Egyptians believed that after the mummification process human body transfigures dramatically achieving an "illumination". According to an Ancient Egyptian myth, Osiris was killed by his brother Set, and then resurrected by his spouse Isida. That is why after mummification every deceased person transforms into Osiris and can resurrect in the underworld. The funerary shroud depicts the moment of the passage of the deceased from his worldly life to the underworld, thus the characters are shown on a funerary boat going to the West, where the realm of Osiris lays. The sun discs on the boat and behind Anubis' head also symbolize resurrection after death, drawing a parallel between the deceased and the sun, which sets in the West and rises again in the East.
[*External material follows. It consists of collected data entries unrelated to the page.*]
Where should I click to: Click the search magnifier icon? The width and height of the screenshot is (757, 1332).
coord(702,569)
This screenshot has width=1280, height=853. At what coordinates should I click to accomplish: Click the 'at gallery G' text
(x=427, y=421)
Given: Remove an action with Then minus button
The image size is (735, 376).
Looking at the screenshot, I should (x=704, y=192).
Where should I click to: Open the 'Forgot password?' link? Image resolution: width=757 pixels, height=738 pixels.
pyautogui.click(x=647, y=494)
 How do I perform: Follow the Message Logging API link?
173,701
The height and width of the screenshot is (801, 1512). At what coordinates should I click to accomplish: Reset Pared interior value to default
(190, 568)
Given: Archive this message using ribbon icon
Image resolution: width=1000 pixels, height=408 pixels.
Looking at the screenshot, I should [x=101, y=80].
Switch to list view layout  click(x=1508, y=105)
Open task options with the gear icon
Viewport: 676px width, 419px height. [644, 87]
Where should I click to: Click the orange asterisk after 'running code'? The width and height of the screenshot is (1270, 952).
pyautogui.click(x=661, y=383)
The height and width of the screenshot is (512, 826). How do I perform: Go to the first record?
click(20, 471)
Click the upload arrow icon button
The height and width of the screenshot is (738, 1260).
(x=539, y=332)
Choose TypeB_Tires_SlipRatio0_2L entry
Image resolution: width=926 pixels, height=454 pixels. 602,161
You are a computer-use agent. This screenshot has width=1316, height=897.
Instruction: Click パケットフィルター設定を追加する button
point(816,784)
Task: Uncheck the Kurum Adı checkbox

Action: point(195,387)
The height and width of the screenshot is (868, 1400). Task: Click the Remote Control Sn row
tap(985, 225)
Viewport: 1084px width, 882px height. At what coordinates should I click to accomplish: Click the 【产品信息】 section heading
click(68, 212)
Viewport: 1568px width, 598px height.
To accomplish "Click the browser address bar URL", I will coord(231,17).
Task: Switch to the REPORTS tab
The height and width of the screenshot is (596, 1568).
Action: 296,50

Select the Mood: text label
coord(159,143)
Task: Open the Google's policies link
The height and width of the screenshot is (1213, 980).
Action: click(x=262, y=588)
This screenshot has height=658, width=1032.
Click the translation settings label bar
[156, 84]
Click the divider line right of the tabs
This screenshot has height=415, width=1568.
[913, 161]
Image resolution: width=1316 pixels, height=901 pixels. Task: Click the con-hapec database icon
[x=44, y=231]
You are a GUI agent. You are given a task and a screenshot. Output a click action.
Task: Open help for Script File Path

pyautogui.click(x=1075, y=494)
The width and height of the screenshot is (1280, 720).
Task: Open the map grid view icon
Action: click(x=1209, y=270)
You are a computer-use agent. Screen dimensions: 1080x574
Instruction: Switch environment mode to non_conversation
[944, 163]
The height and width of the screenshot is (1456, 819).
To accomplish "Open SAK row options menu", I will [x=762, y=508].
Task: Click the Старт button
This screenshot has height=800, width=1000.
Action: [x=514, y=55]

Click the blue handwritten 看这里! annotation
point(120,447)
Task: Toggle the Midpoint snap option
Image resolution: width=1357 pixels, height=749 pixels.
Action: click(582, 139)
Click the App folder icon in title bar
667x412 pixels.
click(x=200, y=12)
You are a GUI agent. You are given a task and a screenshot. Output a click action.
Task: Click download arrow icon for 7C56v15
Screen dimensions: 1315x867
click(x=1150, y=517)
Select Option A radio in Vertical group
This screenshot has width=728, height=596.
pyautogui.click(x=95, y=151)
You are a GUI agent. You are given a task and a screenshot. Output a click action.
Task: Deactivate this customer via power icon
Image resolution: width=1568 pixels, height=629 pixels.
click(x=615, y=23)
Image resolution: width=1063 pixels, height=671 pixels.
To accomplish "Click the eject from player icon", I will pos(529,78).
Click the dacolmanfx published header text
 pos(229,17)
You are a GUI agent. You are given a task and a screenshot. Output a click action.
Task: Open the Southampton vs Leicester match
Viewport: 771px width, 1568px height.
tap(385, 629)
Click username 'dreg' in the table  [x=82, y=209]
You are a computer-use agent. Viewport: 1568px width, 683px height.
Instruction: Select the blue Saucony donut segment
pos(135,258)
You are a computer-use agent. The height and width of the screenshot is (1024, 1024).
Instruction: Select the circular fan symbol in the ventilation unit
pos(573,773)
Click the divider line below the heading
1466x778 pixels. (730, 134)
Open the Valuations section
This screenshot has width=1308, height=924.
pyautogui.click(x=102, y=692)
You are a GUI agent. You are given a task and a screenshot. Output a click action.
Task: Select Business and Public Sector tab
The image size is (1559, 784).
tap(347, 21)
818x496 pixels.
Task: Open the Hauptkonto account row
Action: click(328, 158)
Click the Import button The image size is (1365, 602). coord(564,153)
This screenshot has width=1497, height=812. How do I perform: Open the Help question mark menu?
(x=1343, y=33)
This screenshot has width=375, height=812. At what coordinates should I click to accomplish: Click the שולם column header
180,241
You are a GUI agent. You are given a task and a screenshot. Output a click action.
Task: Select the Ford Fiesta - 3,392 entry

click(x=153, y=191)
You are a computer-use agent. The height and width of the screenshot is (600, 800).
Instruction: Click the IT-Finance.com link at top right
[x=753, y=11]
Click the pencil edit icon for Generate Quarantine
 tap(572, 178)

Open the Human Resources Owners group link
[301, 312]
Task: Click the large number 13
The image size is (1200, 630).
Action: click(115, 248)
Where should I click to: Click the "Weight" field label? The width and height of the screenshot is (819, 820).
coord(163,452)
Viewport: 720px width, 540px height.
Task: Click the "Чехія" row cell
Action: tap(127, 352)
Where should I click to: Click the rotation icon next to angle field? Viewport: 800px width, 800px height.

Behind Osiris, a figure of a servant wearing a yellow tunic and a cone shaped blue hat is seen. The servant draws water from a well with a special tool called shadufa. According to Ancient Egyptian beliefs, Osiris offers cool pure water to the deceased to resurrect him. The shroud also features other characters related to death, divine judgment, and resurrection copied from decorative paintings in the tombs of Ancient Egypt. These are the images of a deity above the woman's head, the four sons of Horus or canopic jars next to Osiris and Anubis, and small black schematic figures – probably souls of deceased welcoming the newcomer to the realm. Despite its poor condition, it is obvious that the shroud was executed by a prominent master, it is evidenced by a high quality of the artistic work and a skillful combination of artistic and iconographical methods of Ancient Egyptian and Classical traditions. There is no doubt that this funeral shroud is a unique artwork.